After England were defeated by Italy in a the penalty shootout at the EURO 2020 final on Sunday, the social media accounts of at least three of the sides’ brightest stars of the future — three young, black men brave enough to step to the penalty spot knowing they might ultimately fail — were bombarded with racist abuse.
The English Football Association released the following statement immediately there after, condemning the “such disgusting behavior” and vowing to “urge the toughest punishments possible for anyone responsible” — via the BBC:
“The FA strongly condemns all forms of discrimination and is appalled by the online racism that has been aimed at some of our England players on social media.
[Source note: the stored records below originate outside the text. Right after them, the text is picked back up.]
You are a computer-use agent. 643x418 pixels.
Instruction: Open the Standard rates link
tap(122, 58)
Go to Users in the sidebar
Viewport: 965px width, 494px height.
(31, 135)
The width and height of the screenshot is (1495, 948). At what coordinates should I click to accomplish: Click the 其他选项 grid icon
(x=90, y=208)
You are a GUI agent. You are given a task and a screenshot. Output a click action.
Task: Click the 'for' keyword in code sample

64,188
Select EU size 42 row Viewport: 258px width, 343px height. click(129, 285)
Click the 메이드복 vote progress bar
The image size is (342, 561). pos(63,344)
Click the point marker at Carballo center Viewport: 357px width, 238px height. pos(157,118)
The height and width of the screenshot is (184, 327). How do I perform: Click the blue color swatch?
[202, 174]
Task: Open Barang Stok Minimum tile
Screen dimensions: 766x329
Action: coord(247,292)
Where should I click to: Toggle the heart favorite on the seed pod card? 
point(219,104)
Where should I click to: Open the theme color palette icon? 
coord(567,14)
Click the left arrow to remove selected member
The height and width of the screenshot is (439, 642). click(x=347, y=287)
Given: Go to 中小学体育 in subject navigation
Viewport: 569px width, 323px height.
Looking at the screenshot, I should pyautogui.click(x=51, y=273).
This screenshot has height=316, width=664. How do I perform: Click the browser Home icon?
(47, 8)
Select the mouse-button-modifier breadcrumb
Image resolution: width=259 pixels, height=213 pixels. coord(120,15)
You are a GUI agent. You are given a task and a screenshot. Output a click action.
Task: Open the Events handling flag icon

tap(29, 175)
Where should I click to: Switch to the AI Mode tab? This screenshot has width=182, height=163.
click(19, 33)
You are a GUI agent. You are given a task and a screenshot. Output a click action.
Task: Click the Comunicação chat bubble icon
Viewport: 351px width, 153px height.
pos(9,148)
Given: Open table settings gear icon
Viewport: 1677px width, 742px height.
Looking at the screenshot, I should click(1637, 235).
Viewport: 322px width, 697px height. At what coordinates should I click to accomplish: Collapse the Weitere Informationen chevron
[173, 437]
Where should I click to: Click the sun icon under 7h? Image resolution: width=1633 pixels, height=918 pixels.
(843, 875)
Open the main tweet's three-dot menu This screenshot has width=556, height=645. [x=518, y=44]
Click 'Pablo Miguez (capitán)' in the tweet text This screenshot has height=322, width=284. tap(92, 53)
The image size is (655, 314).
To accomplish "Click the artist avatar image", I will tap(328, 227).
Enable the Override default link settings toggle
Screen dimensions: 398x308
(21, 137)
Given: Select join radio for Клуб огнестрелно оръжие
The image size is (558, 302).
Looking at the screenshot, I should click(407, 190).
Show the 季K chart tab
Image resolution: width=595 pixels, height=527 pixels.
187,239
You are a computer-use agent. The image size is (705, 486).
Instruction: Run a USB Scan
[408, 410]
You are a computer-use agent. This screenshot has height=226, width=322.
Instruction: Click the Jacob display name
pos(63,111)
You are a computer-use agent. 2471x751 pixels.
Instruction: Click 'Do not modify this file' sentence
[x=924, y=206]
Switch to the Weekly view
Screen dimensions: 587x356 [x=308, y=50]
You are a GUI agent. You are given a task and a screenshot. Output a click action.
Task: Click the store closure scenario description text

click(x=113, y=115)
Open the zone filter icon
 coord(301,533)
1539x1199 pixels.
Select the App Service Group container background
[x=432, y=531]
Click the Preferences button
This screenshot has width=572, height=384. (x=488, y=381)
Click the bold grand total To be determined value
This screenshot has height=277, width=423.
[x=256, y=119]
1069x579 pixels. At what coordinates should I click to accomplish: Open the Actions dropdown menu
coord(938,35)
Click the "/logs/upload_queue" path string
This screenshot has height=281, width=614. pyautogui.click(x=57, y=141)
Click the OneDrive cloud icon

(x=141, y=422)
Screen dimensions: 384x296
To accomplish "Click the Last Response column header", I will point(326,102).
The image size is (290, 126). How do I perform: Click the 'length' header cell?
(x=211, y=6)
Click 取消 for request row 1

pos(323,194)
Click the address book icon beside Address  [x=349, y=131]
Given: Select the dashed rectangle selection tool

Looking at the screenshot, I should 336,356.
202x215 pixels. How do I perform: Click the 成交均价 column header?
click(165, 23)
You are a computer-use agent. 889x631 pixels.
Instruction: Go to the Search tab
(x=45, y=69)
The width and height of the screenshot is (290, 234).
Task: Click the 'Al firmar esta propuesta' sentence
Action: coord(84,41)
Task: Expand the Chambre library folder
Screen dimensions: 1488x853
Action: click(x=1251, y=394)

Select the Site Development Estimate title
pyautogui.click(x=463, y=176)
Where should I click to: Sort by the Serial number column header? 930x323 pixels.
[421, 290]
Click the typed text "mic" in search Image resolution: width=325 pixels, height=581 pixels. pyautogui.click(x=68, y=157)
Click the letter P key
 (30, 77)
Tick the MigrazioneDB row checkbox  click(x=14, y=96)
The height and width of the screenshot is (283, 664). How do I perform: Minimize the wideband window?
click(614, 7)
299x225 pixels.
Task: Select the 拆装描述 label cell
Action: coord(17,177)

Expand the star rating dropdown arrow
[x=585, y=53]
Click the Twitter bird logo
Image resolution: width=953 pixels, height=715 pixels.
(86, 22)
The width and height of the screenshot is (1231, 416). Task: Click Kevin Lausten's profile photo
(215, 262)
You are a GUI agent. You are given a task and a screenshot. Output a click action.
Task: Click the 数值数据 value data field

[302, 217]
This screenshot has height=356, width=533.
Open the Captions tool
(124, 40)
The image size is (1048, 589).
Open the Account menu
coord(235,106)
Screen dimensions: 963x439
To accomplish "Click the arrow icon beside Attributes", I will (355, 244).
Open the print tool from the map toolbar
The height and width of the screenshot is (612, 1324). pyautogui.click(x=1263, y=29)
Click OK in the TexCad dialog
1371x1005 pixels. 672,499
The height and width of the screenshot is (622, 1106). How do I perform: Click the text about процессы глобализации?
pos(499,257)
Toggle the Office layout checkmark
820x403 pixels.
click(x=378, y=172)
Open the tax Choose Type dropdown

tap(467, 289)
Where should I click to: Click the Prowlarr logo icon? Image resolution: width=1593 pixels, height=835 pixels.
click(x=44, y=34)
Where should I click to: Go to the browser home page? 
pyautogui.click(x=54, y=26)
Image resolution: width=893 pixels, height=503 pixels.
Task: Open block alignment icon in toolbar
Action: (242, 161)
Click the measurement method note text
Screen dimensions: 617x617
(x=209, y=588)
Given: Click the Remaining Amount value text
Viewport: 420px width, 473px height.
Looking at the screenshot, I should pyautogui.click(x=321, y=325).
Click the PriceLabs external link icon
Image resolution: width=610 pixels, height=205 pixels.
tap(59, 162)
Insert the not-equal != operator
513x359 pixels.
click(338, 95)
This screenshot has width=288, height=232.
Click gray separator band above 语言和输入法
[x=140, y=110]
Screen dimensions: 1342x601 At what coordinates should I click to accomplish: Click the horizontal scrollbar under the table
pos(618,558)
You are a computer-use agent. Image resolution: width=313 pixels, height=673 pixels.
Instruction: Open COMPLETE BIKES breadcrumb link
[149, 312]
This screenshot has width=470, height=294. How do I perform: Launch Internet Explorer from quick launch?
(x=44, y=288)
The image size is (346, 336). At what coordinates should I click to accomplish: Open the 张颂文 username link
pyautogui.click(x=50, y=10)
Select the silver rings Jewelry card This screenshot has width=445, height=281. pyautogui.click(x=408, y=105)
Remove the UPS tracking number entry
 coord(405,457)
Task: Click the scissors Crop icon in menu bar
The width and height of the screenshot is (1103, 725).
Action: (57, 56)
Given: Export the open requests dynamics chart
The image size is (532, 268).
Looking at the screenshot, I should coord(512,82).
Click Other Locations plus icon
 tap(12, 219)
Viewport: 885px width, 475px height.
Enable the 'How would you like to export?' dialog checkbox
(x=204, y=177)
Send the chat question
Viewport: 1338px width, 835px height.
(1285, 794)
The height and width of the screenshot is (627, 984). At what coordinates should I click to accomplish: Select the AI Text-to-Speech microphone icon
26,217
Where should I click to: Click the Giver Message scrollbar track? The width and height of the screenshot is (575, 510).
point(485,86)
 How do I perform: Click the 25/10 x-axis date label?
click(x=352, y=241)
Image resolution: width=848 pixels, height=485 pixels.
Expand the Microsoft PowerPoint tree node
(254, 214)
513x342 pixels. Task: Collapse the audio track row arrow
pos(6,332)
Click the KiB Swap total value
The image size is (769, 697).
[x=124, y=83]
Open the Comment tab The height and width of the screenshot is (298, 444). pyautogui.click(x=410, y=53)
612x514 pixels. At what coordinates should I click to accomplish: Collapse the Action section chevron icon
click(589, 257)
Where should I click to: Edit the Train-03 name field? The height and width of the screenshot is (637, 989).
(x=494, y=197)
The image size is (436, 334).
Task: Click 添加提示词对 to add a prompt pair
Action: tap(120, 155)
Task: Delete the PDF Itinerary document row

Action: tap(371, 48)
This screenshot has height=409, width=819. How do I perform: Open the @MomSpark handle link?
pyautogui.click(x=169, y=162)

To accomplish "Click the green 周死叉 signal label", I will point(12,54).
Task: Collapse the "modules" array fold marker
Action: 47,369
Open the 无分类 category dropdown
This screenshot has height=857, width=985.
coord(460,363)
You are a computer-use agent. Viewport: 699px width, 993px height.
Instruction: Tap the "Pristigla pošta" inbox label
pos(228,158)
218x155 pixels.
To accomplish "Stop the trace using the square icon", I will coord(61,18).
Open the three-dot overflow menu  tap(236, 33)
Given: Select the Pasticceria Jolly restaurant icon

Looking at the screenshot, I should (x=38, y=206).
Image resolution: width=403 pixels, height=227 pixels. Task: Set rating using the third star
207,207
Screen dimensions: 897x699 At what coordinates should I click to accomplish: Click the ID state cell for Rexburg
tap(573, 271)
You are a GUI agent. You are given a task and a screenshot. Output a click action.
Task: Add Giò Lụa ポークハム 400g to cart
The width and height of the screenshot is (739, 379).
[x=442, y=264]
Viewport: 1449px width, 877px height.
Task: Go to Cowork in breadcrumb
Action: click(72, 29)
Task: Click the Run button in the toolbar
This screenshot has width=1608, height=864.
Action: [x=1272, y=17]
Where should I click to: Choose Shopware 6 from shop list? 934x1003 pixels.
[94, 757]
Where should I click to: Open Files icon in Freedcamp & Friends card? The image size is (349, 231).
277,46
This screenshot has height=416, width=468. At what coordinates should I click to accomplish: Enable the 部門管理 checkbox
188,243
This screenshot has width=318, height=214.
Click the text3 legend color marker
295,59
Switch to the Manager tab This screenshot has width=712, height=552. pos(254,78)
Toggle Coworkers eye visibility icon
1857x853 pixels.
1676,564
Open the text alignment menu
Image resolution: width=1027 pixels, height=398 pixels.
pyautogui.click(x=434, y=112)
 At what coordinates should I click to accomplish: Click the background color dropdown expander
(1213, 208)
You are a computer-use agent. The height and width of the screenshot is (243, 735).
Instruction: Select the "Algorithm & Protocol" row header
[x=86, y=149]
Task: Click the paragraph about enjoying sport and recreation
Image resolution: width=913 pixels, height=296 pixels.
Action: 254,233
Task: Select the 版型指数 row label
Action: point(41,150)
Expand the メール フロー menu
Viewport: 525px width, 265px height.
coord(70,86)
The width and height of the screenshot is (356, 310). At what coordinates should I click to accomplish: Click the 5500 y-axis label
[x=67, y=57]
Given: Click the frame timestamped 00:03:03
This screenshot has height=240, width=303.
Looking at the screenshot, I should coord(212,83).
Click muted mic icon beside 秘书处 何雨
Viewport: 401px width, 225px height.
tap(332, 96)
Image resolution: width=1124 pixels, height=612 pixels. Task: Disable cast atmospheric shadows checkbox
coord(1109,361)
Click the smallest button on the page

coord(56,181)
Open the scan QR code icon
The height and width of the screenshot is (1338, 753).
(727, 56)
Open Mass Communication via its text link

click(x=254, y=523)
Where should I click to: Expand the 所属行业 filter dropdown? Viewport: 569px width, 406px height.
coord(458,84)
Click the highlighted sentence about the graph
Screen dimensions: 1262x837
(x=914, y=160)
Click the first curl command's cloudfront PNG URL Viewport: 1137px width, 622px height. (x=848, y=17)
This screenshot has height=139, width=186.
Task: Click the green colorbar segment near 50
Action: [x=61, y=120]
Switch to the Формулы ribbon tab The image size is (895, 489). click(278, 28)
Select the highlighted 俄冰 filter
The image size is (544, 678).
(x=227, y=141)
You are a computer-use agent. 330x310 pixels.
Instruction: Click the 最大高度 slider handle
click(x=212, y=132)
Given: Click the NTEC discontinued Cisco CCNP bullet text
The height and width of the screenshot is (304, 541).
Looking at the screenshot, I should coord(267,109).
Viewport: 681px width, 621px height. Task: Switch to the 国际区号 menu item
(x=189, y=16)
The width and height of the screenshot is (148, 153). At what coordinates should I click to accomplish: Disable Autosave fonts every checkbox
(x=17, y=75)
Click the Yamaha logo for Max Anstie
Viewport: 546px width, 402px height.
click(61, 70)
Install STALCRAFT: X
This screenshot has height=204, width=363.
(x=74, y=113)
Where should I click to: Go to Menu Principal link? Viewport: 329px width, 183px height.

“We could not be clearer that anyone behind such disgusting behavior is not welcome in following the team. We will do all we can to support the players affected while urging the toughest punishments possible for anyone responsible.
“We will continue to do everything we can to stamp discrimination out of the game, but we implore government to act quickly and bring in the appropriate legislation so this abuse has real life consequences. Social media companies need to step up and take accountability and action to ban abusers from their platforms, gather evidence that can lead to prosecution and support making their platforms free from this type of abhorrent abuse.”
We’re disgusted that some of our squad – who have given everything for the shirt this summer – have been subjected to discriminatory abuse online after tonight’s game.
We stand with our players ❤️ https://t.co/1Ce48XRHEl
— England (@England) July 12, 2021
The three England players most commonly targeted by the racist perpetrators were:
- Marcus Rashford, who during the pandemic campaigned — and succeeded — in securing government-funded meals for children who otherwise wouldn’t have food to eat while not attending in-person schooling
- Jadon Sancho, who previously worked with sponsors to build new football fields in the underserved London borough from which he hails, so that children like him will have access to the sport
- Bukayo Saka, who at just 19 years old is growing into his role as a voice for youth football and helping local communities as well
These three players should be celebrated for the active roles they have taken to make England and the world a better place for others to live in, irrespective of the national team and any on-field successes they have had thus far, not to be further insulted and discriminated against for any reason whatsoever, let alone on the day which is surely the worst of their professional careers.